*Source material:*

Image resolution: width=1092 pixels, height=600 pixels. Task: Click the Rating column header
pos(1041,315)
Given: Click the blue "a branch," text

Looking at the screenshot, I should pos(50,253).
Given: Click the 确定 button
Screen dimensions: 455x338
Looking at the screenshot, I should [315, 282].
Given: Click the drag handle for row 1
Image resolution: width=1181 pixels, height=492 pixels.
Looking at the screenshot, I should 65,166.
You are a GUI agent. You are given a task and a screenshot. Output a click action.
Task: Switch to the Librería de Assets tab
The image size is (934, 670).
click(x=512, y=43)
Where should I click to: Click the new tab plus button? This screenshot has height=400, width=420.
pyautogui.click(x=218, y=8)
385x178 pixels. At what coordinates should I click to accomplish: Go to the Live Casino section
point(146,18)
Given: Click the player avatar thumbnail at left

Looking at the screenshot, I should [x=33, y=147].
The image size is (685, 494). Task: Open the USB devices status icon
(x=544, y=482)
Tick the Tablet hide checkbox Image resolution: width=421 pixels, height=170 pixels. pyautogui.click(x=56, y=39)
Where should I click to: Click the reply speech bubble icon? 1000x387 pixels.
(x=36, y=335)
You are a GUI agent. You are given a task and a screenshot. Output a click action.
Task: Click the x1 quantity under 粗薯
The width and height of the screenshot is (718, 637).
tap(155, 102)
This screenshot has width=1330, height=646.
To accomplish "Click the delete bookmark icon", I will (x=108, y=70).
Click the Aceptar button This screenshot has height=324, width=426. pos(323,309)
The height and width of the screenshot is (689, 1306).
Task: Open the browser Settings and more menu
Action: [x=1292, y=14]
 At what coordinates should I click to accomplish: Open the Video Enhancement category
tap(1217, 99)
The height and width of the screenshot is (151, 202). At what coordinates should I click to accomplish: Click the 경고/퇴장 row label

*What you are asked to do:*
Complete, exact output of the records is expected.

*Finished task:*
Image resolution: width=1092 pixels, height=600 pixels. Task: Click the Rating column header
pos(1041,315)
Given: Click the blue "a branch," text

Looking at the screenshot, I should pos(50,253).
Given: Click the 确定 button
Screen dimensions: 455x338
Looking at the screenshot, I should [315, 282].
Given: Click the drag handle for row 1
Image resolution: width=1181 pixels, height=492 pixels.
Looking at the screenshot, I should 65,166.
You are a GUI agent. You are given a task and a screenshot. Output a click action.
Task: Switch to the Librería de Assets tab
The image size is (934, 670).
click(x=512, y=43)
Where should I click to: Click the new tab plus button? This screenshot has height=400, width=420.
pyautogui.click(x=218, y=8)
385x178 pixels. At what coordinates should I click to accomplish: Go to the Live Casino section
point(146,18)
Given: Click the player avatar thumbnail at left

Looking at the screenshot, I should [x=33, y=147].
The image size is (685, 494). Task: Open the USB devices status icon
(x=544, y=482)
Tick the Tablet hide checkbox Image resolution: width=421 pixels, height=170 pixels. pyautogui.click(x=56, y=39)
Where should I click to: Click the reply speech bubble icon? 1000x387 pixels.
(x=36, y=335)
You are a GUI agent. You are given a task and a screenshot. Output a click action.
Task: Click the x1 quantity under 粗薯
The width and height of the screenshot is (718, 637).
tap(155, 102)
This screenshot has width=1330, height=646.
To accomplish "Click the delete bookmark icon", I will (x=108, y=70).
Click the Aceptar button This screenshot has height=324, width=426. pos(323,309)
The height and width of the screenshot is (689, 1306).
Task: Open the browser Settings and more menu
Action: [x=1292, y=14]
 At what coordinates should I click to accomplish: Open the Video Enhancement category
tap(1217, 99)
The height and width of the screenshot is (151, 202). At what coordinates should I click to accomplish: Click the 경고/퇴장 row label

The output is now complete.